Other strategies include financial leverage, which means a business considers debt versus equity finance, distribution of cash flow, where a business uses derivative securities to alter the distribution of their cash flow, and then, re-addressing their accounting practices to ensure relative stable earnings.
Once the risks have been identified, you can move to the next step.
3. Implementation of control activities
Internal control activities cover policies and procedures that fit each business individually. The right application of internal control may help a business to either mitigate, or at least reduce, the effect of a risk.
Control activities (automated and manual) should be developed by the leadership team and should be cost-effective. It is important to remember that the cost of implementation should never exceed the cost if the control fails.
The leadership team needs to capture this information and create a reporting structure in such a way that staff can perform their duties without distraction and ensure that it fits any given activity or operation. This is usually done by internal auditing.
It is important to note that the risk assessment process should be an ongoing evolution.
4. Respond to the risks
When a risk is identified, the company must implement the control strategies that were prepared. First, the leadership team needs to decide if the risk is positive or negative. Is it something that could be exploited for the betterment of the project, or should steps be put in place to avoid the risk altogether?
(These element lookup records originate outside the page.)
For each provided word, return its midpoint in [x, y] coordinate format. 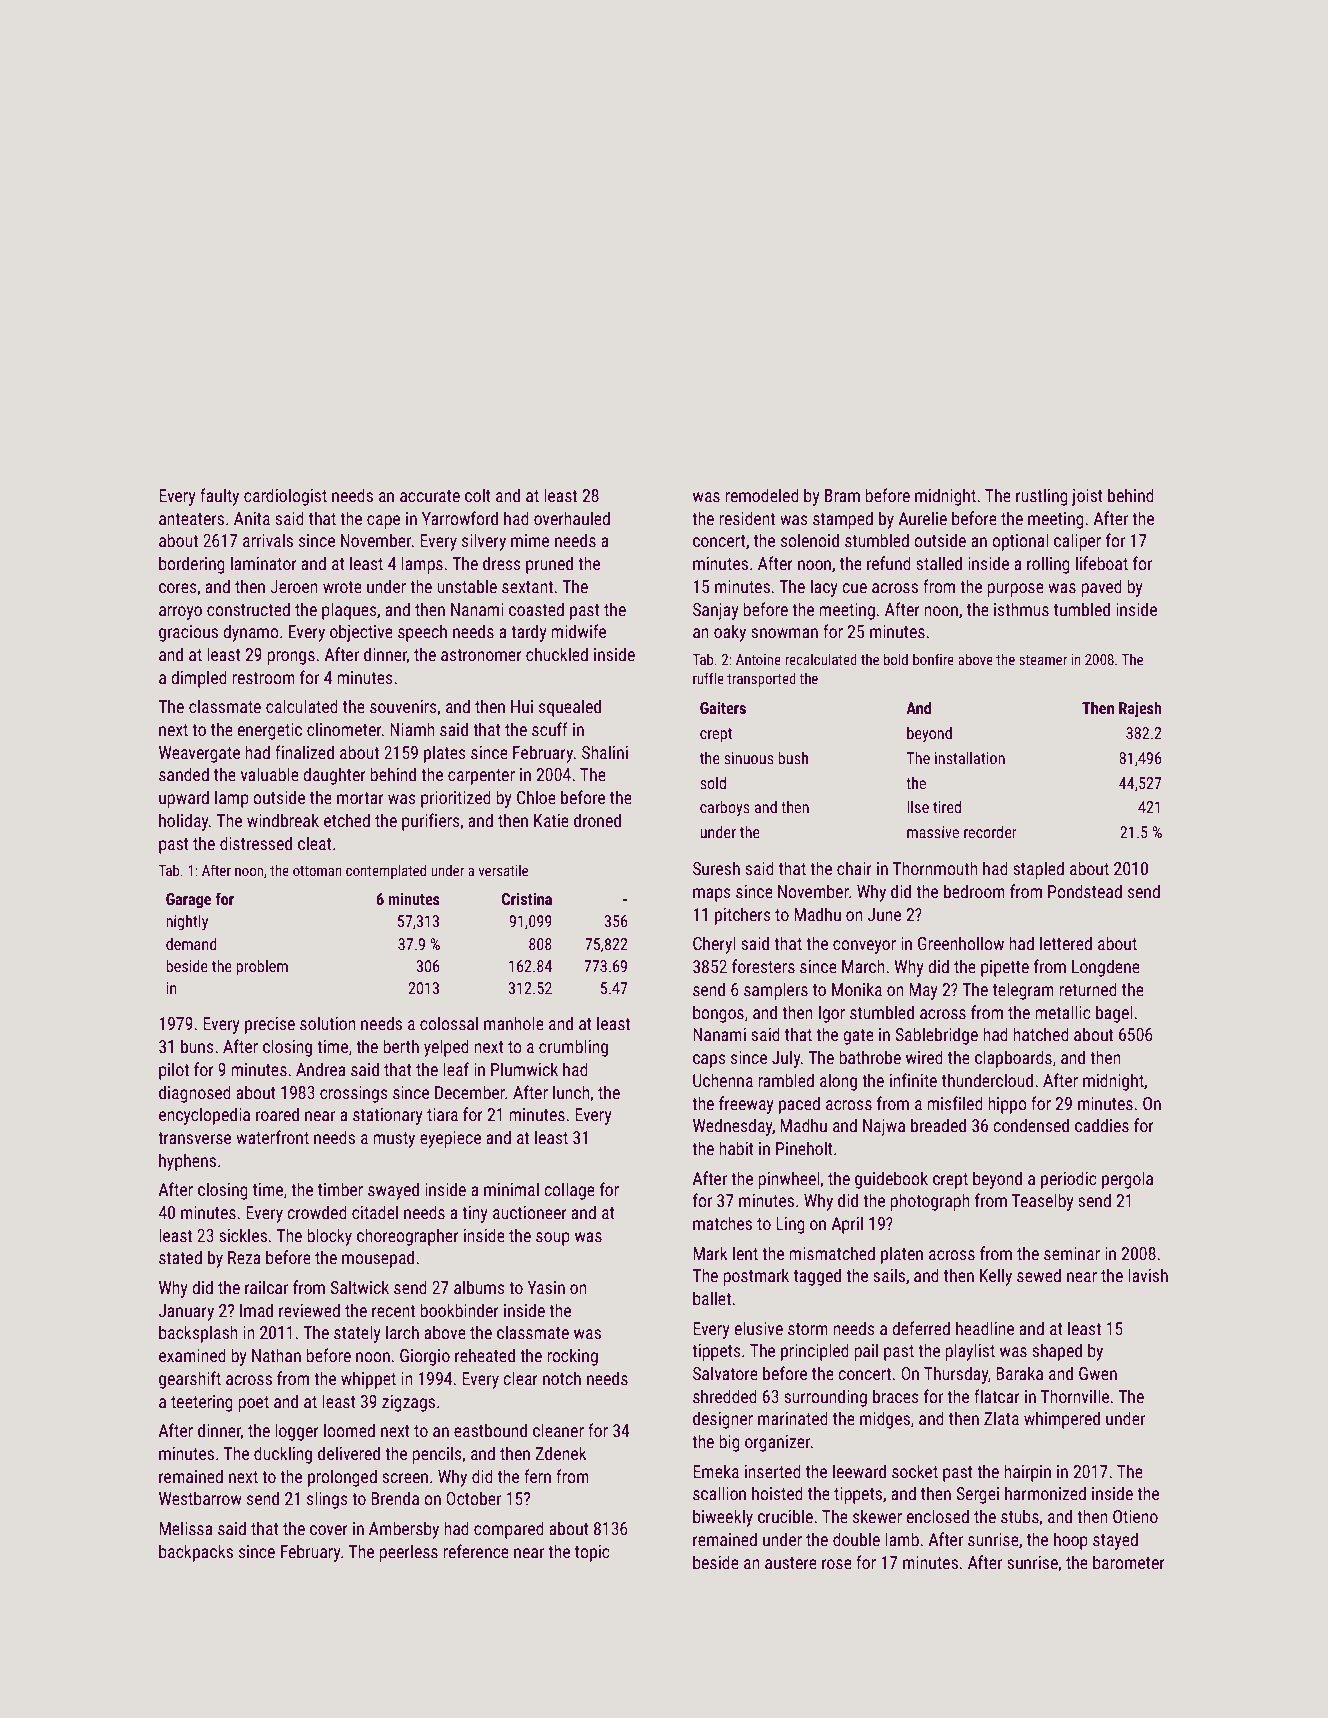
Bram [842, 495]
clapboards [1013, 1059]
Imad [256, 1310]
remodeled [762, 495]
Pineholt [804, 1148]
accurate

For each major risk identified, there should be a strategy, or a preventative contingency plan implemented to mitigate and neutralise, or resolve the risk altogether.
5. Monitoring of risk management performance
The business’ leadership team must be involved in monitoring the level of risk on a regular basis. For continuous growth and later reference, organisations should expand the control process further to the step of reviewing and post-process evaluation.
Regularly reviewing the risks and updating the definitions of methods is essential in keeping one step ahead in risk management, and for the operational health of the business.